Records to process START

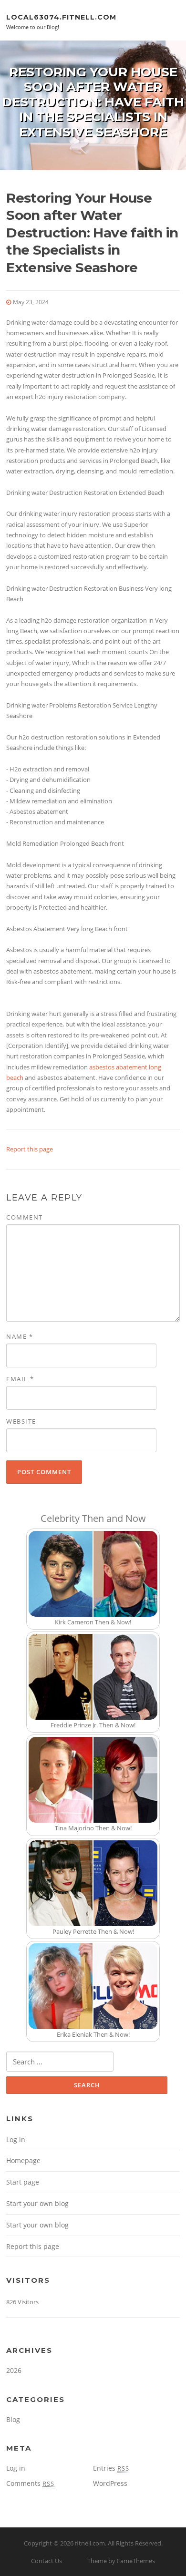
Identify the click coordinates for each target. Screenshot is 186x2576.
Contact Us (46, 2560)
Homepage (23, 2160)
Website (21, 1421)
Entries (111, 2468)
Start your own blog (37, 2203)
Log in (15, 2139)
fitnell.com (90, 2543)
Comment (24, 1217)
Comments (30, 2483)
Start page (22, 2181)
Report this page (29, 1149)
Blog (13, 2419)
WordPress (110, 2483)
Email (20, 1379)
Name (19, 1336)
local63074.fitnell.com (61, 16)
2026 (13, 2370)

Records to process END

Work instruction
Please set down exactly the lines running from the one with "Comments (30, 2483)" to the last line of the entries above, both of them included, and no others.

Reply to the exercise
Comments (30, 2483)
Start page (22, 2181)
Report this page (29, 1149)
Blog (13, 2419)
WordPress (110, 2483)
Email (20, 1379)
Name (19, 1336)
local63074.fitnell.com (61, 16)
2026 (13, 2370)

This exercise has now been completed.